07/05/2015

                                                                                                            Gaccanto vā gacchāmī-ti pajānāti


agora que o litoral nos encontra varridos pela intempérie,
entre troncos largados para a fotografia e plásticos inelutáveis,
deixemos os corpos trabalhar a dicção do silêncio, a maré
governar-se num desses recessos da alma que ciciando
são a unidade na inverosimilhança das estações.
agora posso assomar acidentalmente à tua face,
afiar o espectro do verso na pedra de amolar dos teus lábios,
aprender as brancas que já nos visitam como sígnicas amostras

de madrugadas apunhaladas com manhãs de tara perdida.
retiremos ao orvalho a asfixia líquida da sua falsa passividade,
da tempestade da nossa teimosia um grito a rasar o futuro.   
toda a geografia foi uma invenção da língua: as ruas dizem
o teu nome quando se cruzam e suas coordenadas implodem
em freático entrançamento dos semáforos da vida.
nascemos todos os dias para o espanto de nos conhecermos,
a respiração imitando arcadas além de qualquer móbil,

lá onde o canto dual é o da ave transparente que escolhemos
para nos confundirmos com a paisagem transeunte.
caminho contigo, ou voo, ou vou apenas. e é como se trouxesses
o mar alto até às ruas da baixa, mesmo se ouvi nas notícias
que morreram cento e trinta num atentado, que houve um eclipse
enquanto dormia deste lado da infâmia. caminhamos e dás-me
o avesso da morte a cada passo. atravessamos pontes que não
o são apenas: na tua voz chego ao outro lado, tiras de mim

o medo geracional de dizer a palavra amor, difícil de escrever
na tónica adequada ao tempo vertente. sentamo-nos à margem
das coisas que correm – os rios são, por essência, heraclitianos –,
e a tarde há-de apanhar o que em mim restar ainda de lírico,
afogando-o ao pé de uma gaivota omnívora que engraçará contigo.
limparás o casaco dos pêlos do gato ou, por hipótese, evitarás
nos teus os meus olhos de cão faminto. aquelas águas argentadas,
a pequena nódoa na tua blusa, a sinceridade com que irás depor

em redor os teus projectos, provarão que já não aguento com
facilidade a beleza. há-de cair um avião por vontade do piloto,
uma menina síria há-de erguer os braços em rendição à máquina
fotográfica que confundirá com uma arma. acredita, meu bem.
este mundo é bruto, mas é o que ficará para o filho do teu filho.
por isso terei de dizer-te que uma tarde assim não terá regresso,
apesar da evidência do teu embaraço entre o rosa das magnólias
e o bronze do ardina – sequer um time-lapse seria registo fiel.
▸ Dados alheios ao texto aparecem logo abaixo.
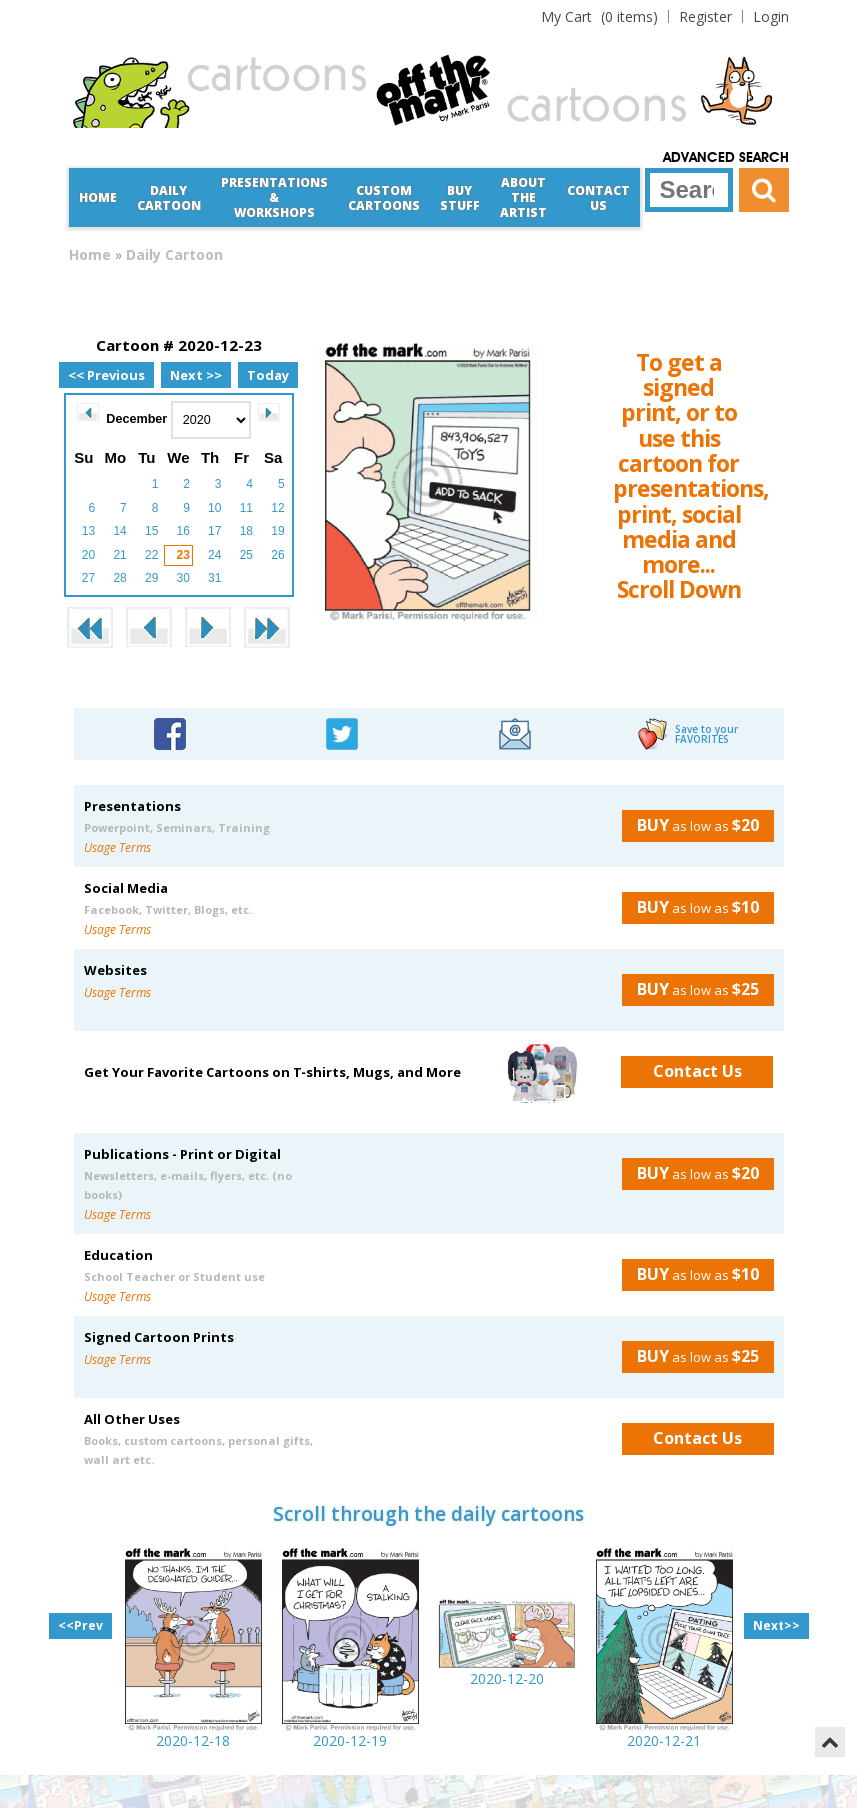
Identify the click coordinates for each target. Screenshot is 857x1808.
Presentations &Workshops (274, 197)
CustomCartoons (384, 198)
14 (119, 531)
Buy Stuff (460, 198)
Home (98, 197)
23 (183, 555)
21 (119, 555)
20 (88, 555)
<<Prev (80, 1625)
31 (214, 578)
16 (183, 531)
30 (183, 578)
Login (771, 16)
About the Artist (523, 197)
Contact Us (598, 198)
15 (151, 531)
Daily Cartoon (169, 198)
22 (151, 555)
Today (268, 375)
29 (151, 578)
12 (277, 508)
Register (705, 16)
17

um dia, ao descer a rua, escorregarei e tu amparar-me-ás.
precisarei da tua mão como preciso agora para suportar a ideia de
que até a ignomínia contribui para a sublimidade na vida. dá-ma
agora e eu prometo que me calo. entenderás quando disser que
o nosso condomínio não é deste mundo. pronto, chiu. agora.
(ou talvez uma tarde não seja metonímia de coisa alguma. assim,
aquele que caminha sabe apenas isso. entre poéticas, entre olhar
e não, o fake-simile: sequer, flexão casual de meus dedos incertos).